▸ Excerpts from a dataset
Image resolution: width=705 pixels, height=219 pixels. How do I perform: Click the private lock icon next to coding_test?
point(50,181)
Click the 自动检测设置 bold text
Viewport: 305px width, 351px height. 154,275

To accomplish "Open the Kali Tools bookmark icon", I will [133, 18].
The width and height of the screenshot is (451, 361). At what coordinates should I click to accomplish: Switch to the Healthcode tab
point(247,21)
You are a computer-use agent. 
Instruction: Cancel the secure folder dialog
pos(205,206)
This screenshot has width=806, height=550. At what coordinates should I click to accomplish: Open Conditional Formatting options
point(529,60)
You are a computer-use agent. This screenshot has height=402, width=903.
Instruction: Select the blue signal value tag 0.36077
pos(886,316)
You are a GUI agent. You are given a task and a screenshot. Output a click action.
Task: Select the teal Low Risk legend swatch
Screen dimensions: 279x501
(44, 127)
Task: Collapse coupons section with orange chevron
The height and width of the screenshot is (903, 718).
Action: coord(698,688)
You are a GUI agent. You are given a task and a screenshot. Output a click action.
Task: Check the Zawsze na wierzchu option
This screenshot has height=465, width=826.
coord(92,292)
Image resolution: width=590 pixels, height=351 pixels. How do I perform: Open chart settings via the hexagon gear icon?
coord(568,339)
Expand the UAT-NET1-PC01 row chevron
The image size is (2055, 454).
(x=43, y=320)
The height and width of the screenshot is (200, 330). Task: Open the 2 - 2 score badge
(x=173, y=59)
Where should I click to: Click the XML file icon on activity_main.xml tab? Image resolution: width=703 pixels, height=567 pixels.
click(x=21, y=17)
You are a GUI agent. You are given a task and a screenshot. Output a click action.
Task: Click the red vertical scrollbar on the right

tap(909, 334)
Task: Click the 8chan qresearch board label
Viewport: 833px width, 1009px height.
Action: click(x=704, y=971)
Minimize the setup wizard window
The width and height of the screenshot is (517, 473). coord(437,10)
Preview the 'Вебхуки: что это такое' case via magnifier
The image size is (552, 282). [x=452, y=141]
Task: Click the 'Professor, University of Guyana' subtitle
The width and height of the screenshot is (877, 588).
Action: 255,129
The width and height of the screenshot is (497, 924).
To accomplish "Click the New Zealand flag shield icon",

▸ WORK TASK
Go line by line through the data above and report each one that holds the string "computer".

▸ RESULT OF THE EXERCISE
You are a computer-use agent. 
You are a computer-use agent. This screenshot has height=402, width=903.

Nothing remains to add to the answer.